ANNUAL REPORT PURSUANT TO SECTION 15(d) OF THE
SECURITIES EXCHANGE ACT OF 1934

(Mark One)

[X]    Annual report pursuant to Section 15(d) of the Securities Exchange Act of 1934
        (No fee required, effective October 7, 1996 )

        For fiscal year ended:   December 31, 1999

Or

[   ]    Transition report pursuant to Section 15(d) of the Securities Exchange Act of 1934
        (No fee required )

 For the transition period from                                               to                                

        Commission file number:    333-25213

        A.    Full title of the plan and the address of the plan, if different from that of the issuer named below:

Saks Incorporated 401(k) Retirement Plan

        B.    Name of issuer of the securities held pursuant to the plan and the address of its principal executive office:

Saks Incorporated
750 Lakeshore Drive, Birmingham, AL  35211

 

SIGNATURES

        The Plan.  Pursuant to the requirements of the Securities Exchange Act of 1934, the trustees (or other persons who administer the employee benefit plan) have duly caused this annual report to be signed on its behalf by the undersigned hereunto duly authorized.

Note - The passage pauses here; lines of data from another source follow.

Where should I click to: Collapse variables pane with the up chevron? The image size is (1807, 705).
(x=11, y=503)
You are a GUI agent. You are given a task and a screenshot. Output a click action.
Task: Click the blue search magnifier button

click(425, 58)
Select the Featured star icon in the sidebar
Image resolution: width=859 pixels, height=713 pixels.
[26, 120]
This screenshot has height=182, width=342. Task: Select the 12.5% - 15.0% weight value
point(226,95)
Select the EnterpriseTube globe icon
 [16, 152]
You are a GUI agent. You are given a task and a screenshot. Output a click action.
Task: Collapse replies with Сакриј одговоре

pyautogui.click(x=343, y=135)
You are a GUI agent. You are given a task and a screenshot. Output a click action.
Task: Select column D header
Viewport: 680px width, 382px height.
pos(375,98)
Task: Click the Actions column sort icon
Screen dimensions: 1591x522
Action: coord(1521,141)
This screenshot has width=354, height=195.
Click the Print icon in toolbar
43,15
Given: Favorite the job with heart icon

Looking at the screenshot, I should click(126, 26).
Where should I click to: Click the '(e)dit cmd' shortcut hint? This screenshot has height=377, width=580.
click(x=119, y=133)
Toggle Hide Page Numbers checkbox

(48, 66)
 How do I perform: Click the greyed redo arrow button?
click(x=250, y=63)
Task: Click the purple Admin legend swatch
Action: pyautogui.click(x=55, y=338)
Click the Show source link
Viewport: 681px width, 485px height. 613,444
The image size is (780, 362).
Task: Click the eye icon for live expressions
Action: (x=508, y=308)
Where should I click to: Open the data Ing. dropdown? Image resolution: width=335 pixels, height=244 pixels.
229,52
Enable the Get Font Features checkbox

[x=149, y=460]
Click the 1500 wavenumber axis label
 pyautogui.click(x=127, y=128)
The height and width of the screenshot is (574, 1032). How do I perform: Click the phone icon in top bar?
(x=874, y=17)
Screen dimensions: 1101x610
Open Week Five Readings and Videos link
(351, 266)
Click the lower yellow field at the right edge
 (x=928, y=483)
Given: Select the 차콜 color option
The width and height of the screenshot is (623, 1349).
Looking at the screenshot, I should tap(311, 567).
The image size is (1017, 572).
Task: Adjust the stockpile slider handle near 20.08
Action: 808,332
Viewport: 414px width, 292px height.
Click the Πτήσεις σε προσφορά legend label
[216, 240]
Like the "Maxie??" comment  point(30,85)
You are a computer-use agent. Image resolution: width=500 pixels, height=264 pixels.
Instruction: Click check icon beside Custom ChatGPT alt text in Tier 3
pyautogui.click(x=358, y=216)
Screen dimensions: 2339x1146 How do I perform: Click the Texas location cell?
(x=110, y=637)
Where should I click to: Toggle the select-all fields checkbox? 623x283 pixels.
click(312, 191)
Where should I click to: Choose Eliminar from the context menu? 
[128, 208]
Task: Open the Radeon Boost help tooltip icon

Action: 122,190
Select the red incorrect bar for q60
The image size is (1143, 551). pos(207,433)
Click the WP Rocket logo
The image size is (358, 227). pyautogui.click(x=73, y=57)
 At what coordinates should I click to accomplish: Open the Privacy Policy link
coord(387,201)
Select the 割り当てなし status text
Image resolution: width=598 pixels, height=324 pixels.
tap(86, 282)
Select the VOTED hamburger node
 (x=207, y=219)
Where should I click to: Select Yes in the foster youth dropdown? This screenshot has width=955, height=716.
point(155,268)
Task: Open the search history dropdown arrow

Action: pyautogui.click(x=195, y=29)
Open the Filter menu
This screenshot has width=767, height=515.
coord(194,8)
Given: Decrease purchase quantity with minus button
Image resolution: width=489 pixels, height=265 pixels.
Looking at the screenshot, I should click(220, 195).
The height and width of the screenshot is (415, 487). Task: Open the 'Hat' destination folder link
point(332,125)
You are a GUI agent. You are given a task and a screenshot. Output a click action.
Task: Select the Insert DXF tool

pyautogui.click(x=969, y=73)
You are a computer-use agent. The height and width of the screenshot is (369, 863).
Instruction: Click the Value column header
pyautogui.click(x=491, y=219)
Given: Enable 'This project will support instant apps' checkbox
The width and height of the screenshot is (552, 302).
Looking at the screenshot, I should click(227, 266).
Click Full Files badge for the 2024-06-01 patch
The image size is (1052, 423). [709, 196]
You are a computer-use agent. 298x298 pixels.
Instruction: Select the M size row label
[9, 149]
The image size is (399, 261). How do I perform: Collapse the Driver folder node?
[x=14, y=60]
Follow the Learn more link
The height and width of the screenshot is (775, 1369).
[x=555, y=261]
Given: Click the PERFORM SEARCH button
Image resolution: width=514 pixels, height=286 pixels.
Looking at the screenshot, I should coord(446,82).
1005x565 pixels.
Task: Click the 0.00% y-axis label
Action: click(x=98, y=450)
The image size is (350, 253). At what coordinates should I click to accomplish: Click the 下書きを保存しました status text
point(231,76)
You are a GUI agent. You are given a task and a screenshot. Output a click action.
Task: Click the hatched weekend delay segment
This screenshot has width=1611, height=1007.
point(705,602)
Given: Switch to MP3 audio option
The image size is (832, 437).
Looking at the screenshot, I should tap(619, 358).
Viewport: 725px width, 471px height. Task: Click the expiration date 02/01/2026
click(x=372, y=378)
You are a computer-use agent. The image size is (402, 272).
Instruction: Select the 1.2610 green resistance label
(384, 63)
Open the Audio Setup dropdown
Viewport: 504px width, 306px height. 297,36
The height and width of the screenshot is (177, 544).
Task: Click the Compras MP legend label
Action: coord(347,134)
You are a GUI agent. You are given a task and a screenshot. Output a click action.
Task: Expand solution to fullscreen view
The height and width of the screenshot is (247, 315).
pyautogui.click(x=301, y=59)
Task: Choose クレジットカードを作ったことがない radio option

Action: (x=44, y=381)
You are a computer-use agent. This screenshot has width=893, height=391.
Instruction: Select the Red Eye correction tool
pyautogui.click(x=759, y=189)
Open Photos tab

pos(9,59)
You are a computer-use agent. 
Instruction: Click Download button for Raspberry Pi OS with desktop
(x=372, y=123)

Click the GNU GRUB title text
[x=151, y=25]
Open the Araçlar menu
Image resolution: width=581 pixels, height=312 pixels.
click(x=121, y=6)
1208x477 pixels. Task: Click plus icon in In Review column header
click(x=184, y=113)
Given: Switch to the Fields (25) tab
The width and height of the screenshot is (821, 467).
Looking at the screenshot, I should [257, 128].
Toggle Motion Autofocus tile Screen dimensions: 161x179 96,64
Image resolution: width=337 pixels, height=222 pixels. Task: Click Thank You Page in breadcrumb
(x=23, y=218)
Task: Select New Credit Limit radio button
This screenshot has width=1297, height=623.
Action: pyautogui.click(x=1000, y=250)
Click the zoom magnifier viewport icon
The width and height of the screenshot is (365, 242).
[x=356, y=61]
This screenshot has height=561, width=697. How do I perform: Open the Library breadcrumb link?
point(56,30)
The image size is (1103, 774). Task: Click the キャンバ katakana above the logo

                                                         

                                                             Saks Incorporated 401(k) Retirement Plan 
                                                                             (Name of Plan)

Date:   June 28, 2000                        By:  ______________________________
                                                                 Douglas E. Coltharp 
                                                                 Executive Vice President and Chief
                                                                 Financial Officer

 

Saks Incorporated
401(k) Retirement Plan

Financial Statements and Supplemental Schedules
For the Year Ended December 31, 1999

 

Saks Incorporated 401(k) Retirement Plan
Table of Contents

                                                                                         Pages

Report of Independent Accountants                                                                       1

Financial Statements:
    Statements of Net Assets Available for Plan Benefits
      December 31, 1999 and 1998                                                                         2

      Statement of Changes in Net Assets Available for Plan Benefits
        for the year ended December 31, 1999                                                          3

      Notes to Financial Statements                                                                        4 - 8

Supplemental Schedules:
     
*Schedule H, Line 4i - Schedule of Assets Held for 
          
Investment Purposes as of December 31, 1999                                           9

      *Schedule H, Line 4j - Schedule of Reportable Transactions
          
for the year ended December 31, 1999                                                   10 - 11

 

*Refers to item number in Form 5500 (Annual Return/Report of Employee Benefit Plan) for the year ended December 31, 1999.

 

Report of Independent Accountants

To the Administrator
Saks Incorporated 401(k) Retirement Plan

In our opinion, the accompanying financial statements present fairly, in all material respects, the net assets available for plan benefits of the Saks Incorporated 401(k) Retirement Plan (the "Plan") as of December 31, 1999 and 1998, and the changes in net assets available for plan benefits for the year ended December 31, 1999, in conformity with accounting principles generally accepted in the United States. These financial statements are the responsibility of the Plan's management; our responsibility is to express an opinion on these financial statements based on our audits. We conducted our audits of these statements in accordance with auditing standards generally accepted in the United States which require that we plan and perform the audits to obtain reasonable assurance about whether the financial statements are free of material misstatement. An audit includes examining, on a test basis, evidence supporting the amounts and disclosures in the financial statements, assessing the accounting principles used and significant estimates made by management, and evaluating the overall financial statement presentation. We believe that our audits provide a reasonable basis for the opinion expressed above.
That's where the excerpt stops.